Content starts

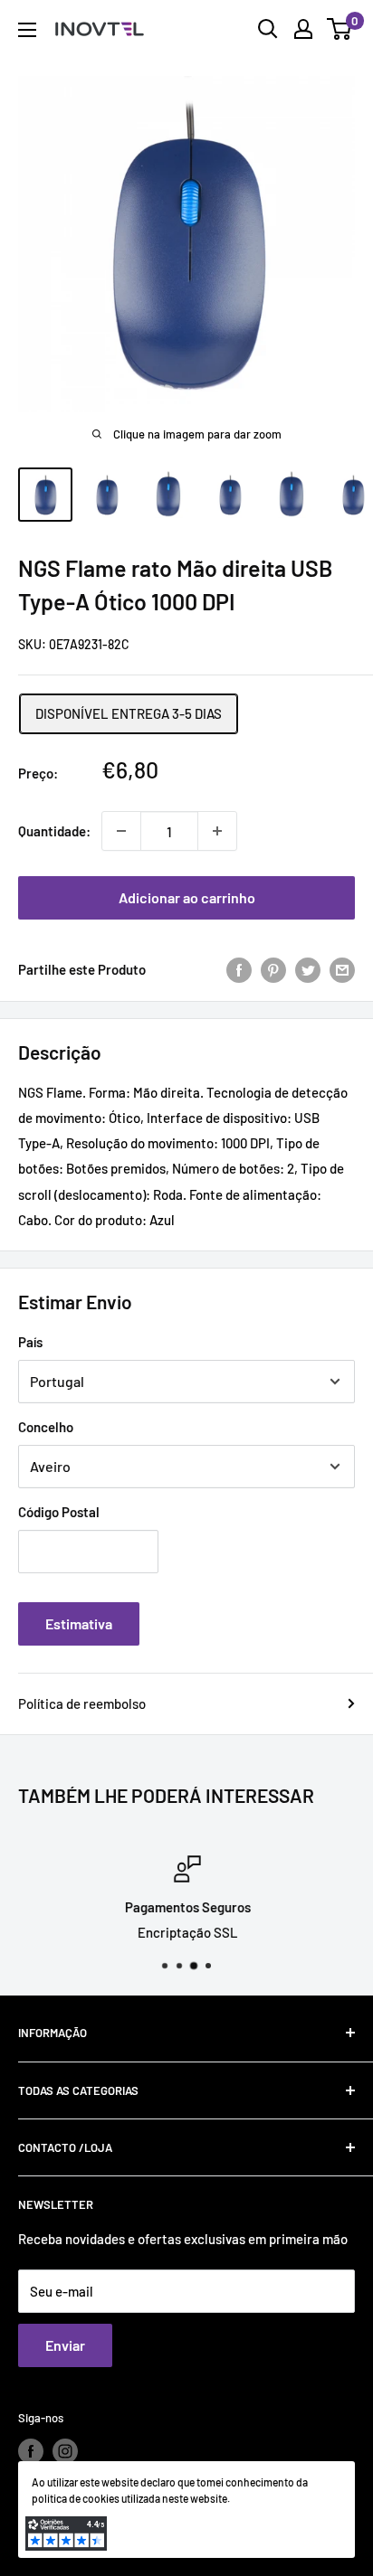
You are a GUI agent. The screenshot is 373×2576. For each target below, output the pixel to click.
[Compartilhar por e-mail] (342, 969)
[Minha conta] (303, 29)
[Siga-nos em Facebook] (30, 2451)
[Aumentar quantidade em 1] (217, 831)
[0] (340, 29)
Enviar (65, 2345)
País (30, 1342)
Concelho (45, 1427)
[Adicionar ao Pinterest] (273, 969)
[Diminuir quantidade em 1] (121, 831)
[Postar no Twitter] (307, 969)
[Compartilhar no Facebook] (239, 969)
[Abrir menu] (27, 30)
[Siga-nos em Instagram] (65, 2451)
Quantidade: (54, 831)
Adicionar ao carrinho (187, 897)
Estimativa (78, 1623)
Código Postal (59, 1512)
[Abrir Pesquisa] (268, 29)
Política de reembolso (82, 1703)
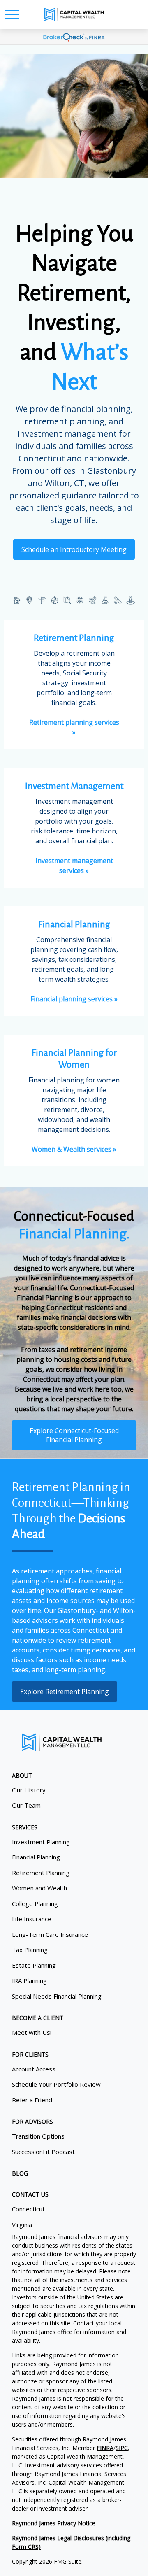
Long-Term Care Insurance (50, 1934)
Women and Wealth (39, 1888)
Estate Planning (34, 1965)
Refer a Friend (32, 2100)
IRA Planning (29, 1980)
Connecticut (28, 2209)
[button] (22, 1775)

Content ends

• _Required action_: Show every line in the records above that contains the word "Siga".

• _Response to this task_:
[Siga-nos em Facebook] (30, 2451)
[Siga-nos em Instagram] (65, 2451)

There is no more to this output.